**Tarefa 1**
Segundo o trecho sobre Belchior, que obra ele estava traduzindo em seus últimos tempos?

A saída de cena de Belchior trouxe
enorme comoção de artistas, fãs e amantes de música brasileira. Além disto,
surgiram os relatos de que o artista inquieto e bastante criativo durante seus
últimos tempos – trabalhava em uma tradução de A Divina Comédia, de Dante Alighieri e compunha novas canções sem
parar. Motivado pela revolta de um Brasil assolado pelas consequências de um
golpe de estado parlamentar, o Trovador do Ceará planejava voltar aos palcos e
fazer de sua arte um instrumento para combater as injustiças de nossos homens.
Infelizmente, Belchior não conseguiu realizar o retorno triunfal
que tanto planejava. Como ele teve o poder de influenciar as gerações
posteriores a dele, deixou uma legião de admiradores que jamais permitirá que
canções como “Medo de Avião”, “Paralelas”, “Como Nossos Pais”, “Apenas Um Rapaz
Latino-Americano”, “A Palo Seco” e “Velha Roupa Colorida” caiam no
esquecimento. Algo bastante justo para artistas de sua grandeza. Quem sabe assim
aquela voz grave e roufenha se torna mais presente no cotidiano deste que vos
escreve e aquece este coração velho de guerra?

**Tarefa 2**
Reproduza integralmente o trecho das linhas que vai da linha com "821x415 pixels." até o fim das linhas, ambas as pontas incluídas, e desloque em 16 cada coordenada das respostas. Deixe as imagens de fora.

**Entradas de indicação de palavras e elementos**

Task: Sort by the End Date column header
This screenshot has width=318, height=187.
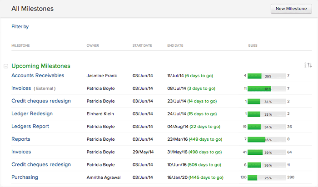Action: pyautogui.click(x=175, y=45)
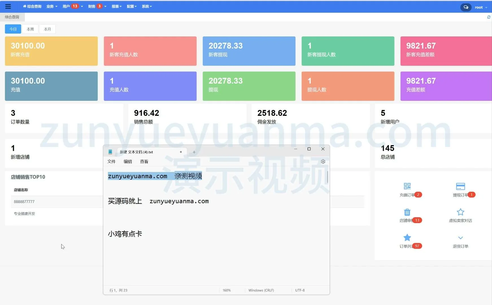Image resolution: width=492 pixels, height=305 pixels.
Task: Expand the 报表 dropdown menu
Action: pos(116,6)
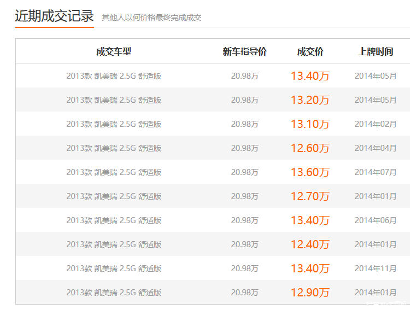Click the 2014年06月 registration date
410x321 pixels.
tap(376, 220)
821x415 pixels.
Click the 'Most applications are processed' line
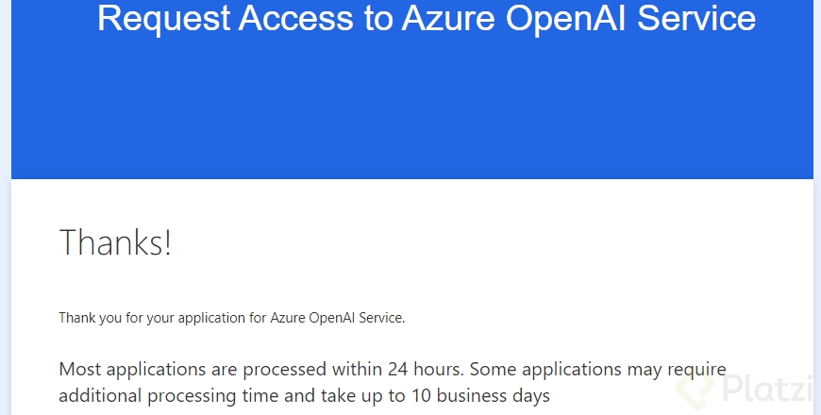pos(392,368)
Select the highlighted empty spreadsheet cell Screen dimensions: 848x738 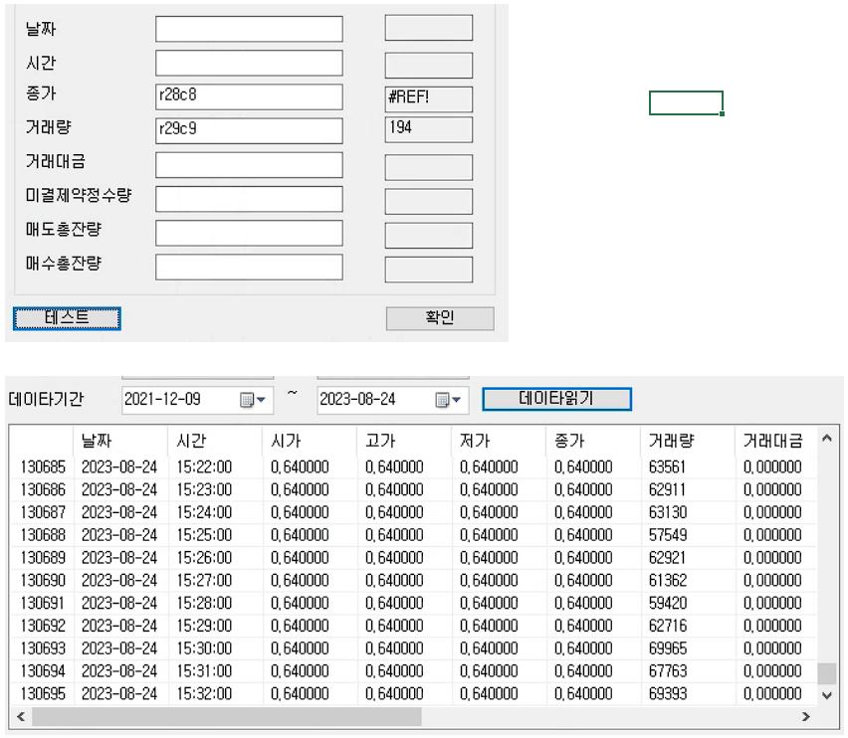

**Resposta completa 1**
A Divina Comédia, de Dante Alighieri.

**Resposta completa 2**
821x415 pixels.
Click the 'Most applications are processed' line
pos(408,384)
Select the highlighted empty spreadsheet cell Screen dimensions: 848x738 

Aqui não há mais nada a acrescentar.